Sentava na cadeira e pintava mais um pouco. Sempre começava pela banda direita.
VIII
Não se lembrava muito bem como caíra ali. Cadeira e mouse. Ombros projetados para o monitor e pálpebras pesadas. Lembrara-se, somente, que as veias cerebrais entupiram. Ela caiu. Era sua vó. Órfão de novo.
IX
No outro dia, foi até o banco. Sacou a grana. Foi até a banca. Folha classificados. (11) 96200 – 6169.
Foi.
X
Na entrevista, lhe perguntaram quantas punhetas batia por dia e se gostava de colorir. Pacote Adobe completo em quase todos os programas e duas. Deve ter sido o único a ir.
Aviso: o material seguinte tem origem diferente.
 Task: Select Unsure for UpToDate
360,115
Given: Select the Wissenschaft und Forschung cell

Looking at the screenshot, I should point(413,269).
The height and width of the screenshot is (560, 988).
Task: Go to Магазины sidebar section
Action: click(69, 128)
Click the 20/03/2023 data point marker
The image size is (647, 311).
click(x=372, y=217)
Entrou. Não se sabe o porquê.
XI
Eram rolas de 20 centímetros. Uma entrelaçada na outra. Bucetas de todas as cores. Ele as escolhia. Começava pela banda. Direita. Homem ou mulher. Quando estava repleta de porra, gostava mais. Bem no seio da face da índia. Era sua preferida. Linda, de um branco encardido, quase amarelo, escorrendo pelo lábio dela.
XII
Nos primeiros meses que ela aparecia, nunca terminava. Jorrava no terceiro boxe do banheiro do trabalho. Em casa, a cueca na bacia de roupa suja, seu amigo louco não aguentava. Mandava ir se fuder. Não tinha tampa, a bacia. A sala cheirava a porra seca. Aquilo o lembrava da índia e de seu rosto. Todo sujo. Gozava de novo.
XIII
Três por dia.
Foram meses. Do nada, ela sumiu. O filha da puta de óculos a tirou. Deu-lhe uma rola branquela e passagens pra Europa. Segurou o choro até o fim. O sol saiu amarelo naquele dia e as demais cores pareciam no lugar. A porta fechou. Era o seu quarto. Desabou. Cobriu-lhe por três dias e não foi trabalhar. Sabia que a porra do branquelo já estava na cara da índia. Pronta pra ele colorir. Era diferente dos outros. Ele havia ganhado.
XIV
Desistiu.
Foi demitido. O cara de óculos lhe deu uma foto na saída. Envelope pardo. A foto da índia. A de verdade. A sua índia. Guardou no bolso. O rosto estava limpo.
XV
Fazia trinta ali. Hoje. Deu três suspiradas. Uma pra cada década. Jogou a foto da índia no sofá. Lembrou-se da mãe, da vó, dos cacos, do cuspe da menina, do trabalho perdido. Fazia trinta. A índia o olhava no sofá, ouviu um estrondo, seu amigo estava na fissura de novo. Pediu uma pizza pra comemorar.